TEXTO FORNECIDO:
====================
Ruben Dario (1867-1916), praticamente, nasceu trânsfuga, numa Nicarágua natal que só lhe conheceu a infância, o começo da juventude e o ocaso.
Pelo meio, foi educado pelos tios, por extravio do núcleo familiar, e novo saiu da aldeia natal para visitar El Salvador; no trespasse da adolescência passa a residir no Chile – um pé em Valparaíso e outro em Santiago -, após o que assentou arraiais na Costa Rica e no Guatemala, aportou várias vezes ao Panamá, viajou até Espanha – dando então o primeiro salto a Paris; a errância fá-lo instalar-se ainda na Argentina, em Buenos Aires, (como cônsul da Colômbia), sem dispensar uma transumância permanente entre a América e a Europa, aonde igualmente visitará a Itália e Maiorca. Em 1910 desloca-se ao México, que está no umbral da grande revolução; seguir-se-á Nova Iorque, antes de regressar à Nicarágua, à sua aldeia natal, Chocoyos (hoje Ciudad Darío), morrendo aí em 1916 com apenas 49 anos, embora muito calcinados pelo vinho e o uísque que vazou a rodos.
Todo este cosmopolitismo fê-lo um partidário ferrenho da unidade centro-americano, utopia política de alguns e nunca cumprida, e a enjeitar os nacionalismos, declarando com humor: porque «ao homem, como aos cogumelos, não exige Deus a escolha de uma pátria» (frase colhida no conto Arte e Gelo, incluída na antologia que é pretexto desta prosa).
====================
PERGUNTAS E TAREFAS:
1 - Diga todas as cidades e a aldeia que o texto sobre Ruben Dario nomeia, sem contar países nem ilhas.
2 - Volte a escrever, igual ao original, tudo o que vai de "Pelo meio, foi" até "vazou a rodos." no texto sobre Ruben Dario.
O material que vem a seguir é independente do texto.

MATERIAL DE APOIO:
====================
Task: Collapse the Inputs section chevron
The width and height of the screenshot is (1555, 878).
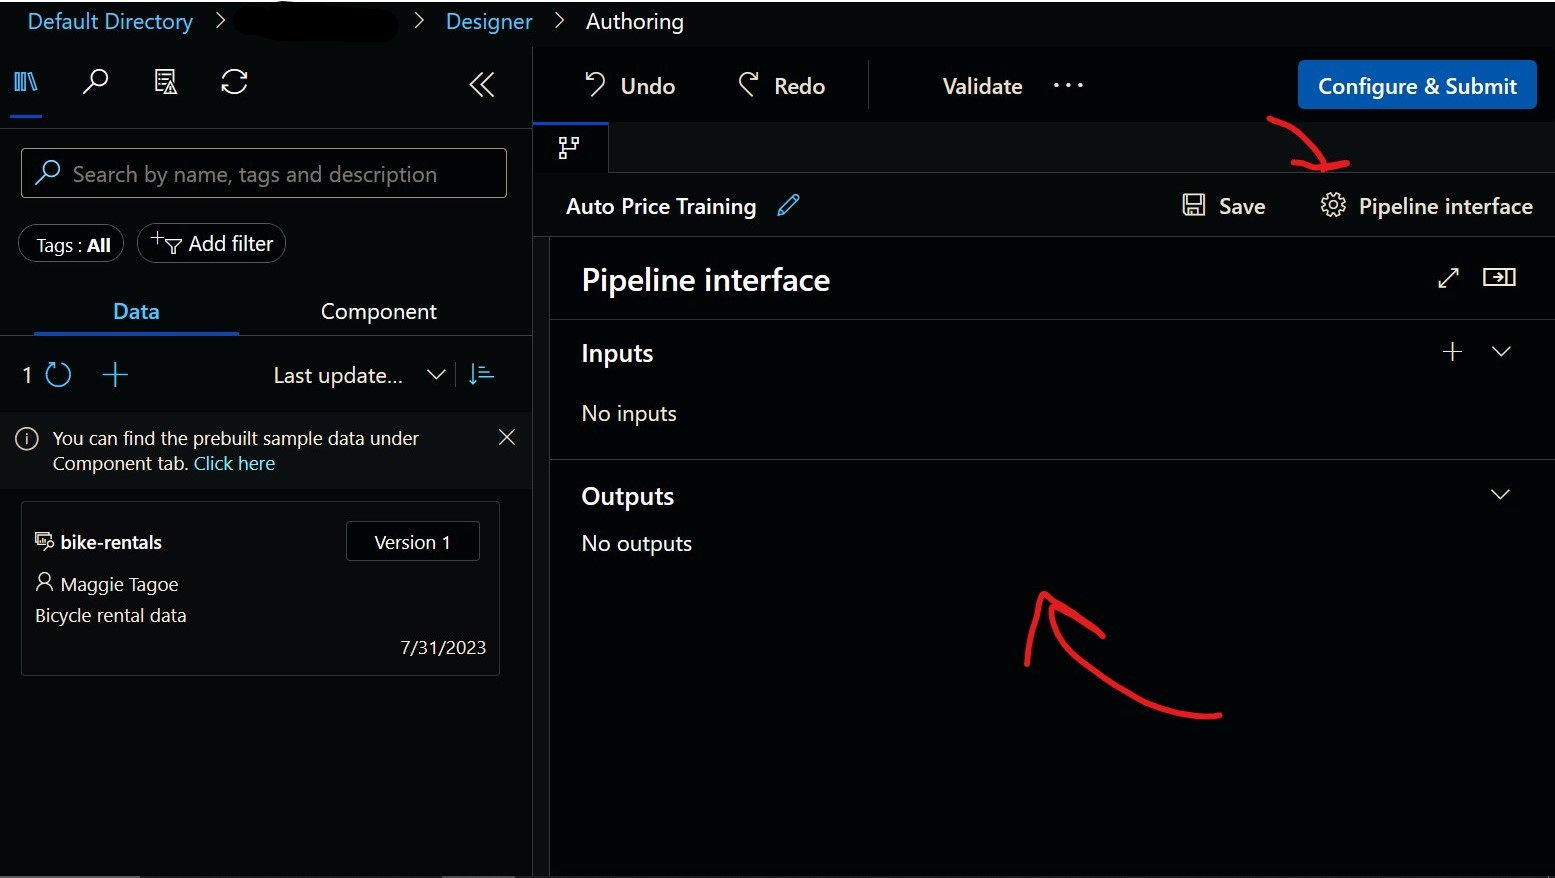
====================
RESPOSTAS DO EXERCÍCIO:
1 - Valparaíso, Santiago, Paris, Buenos Aires, Nova Iorque e Chocoyos (hoje Ciudad Darío).

2 -
Pelo meio, foi educado pelos tios, por extravio do núcleo familiar, e novo saiu da aldeia natal para visitar El Salvador; no trespasse da adolescência passa a residir no Chile – um pé em Valparaíso e outro em Santiago -, após o que assentou arraiais na Costa Rica e no Guatemala, aportou várias vezes ao Panamá, viajou até Espanha – dando então o primeiro salto a Paris; a errância fá-lo instalar-se ainda na Argentina, em Buenos Aires, (como cônsul da Colômbia), sem dispensar uma transumância permanente entre a América e a Europa, aonde igualmente visitará a Itália e Maiorca. Em 1910 desloca-se ao México, que está no umbral da grande revolução; seguir-se-á Nova Iorque, antes de regressar à Nicarágua, à sua aldeia natal, Chocoyos (hoje Ciudad Darío), morrendo aí em 1916 com apenas 49 anos, embora muito calcinados pelo vinho e o uísque que vazou a rodos.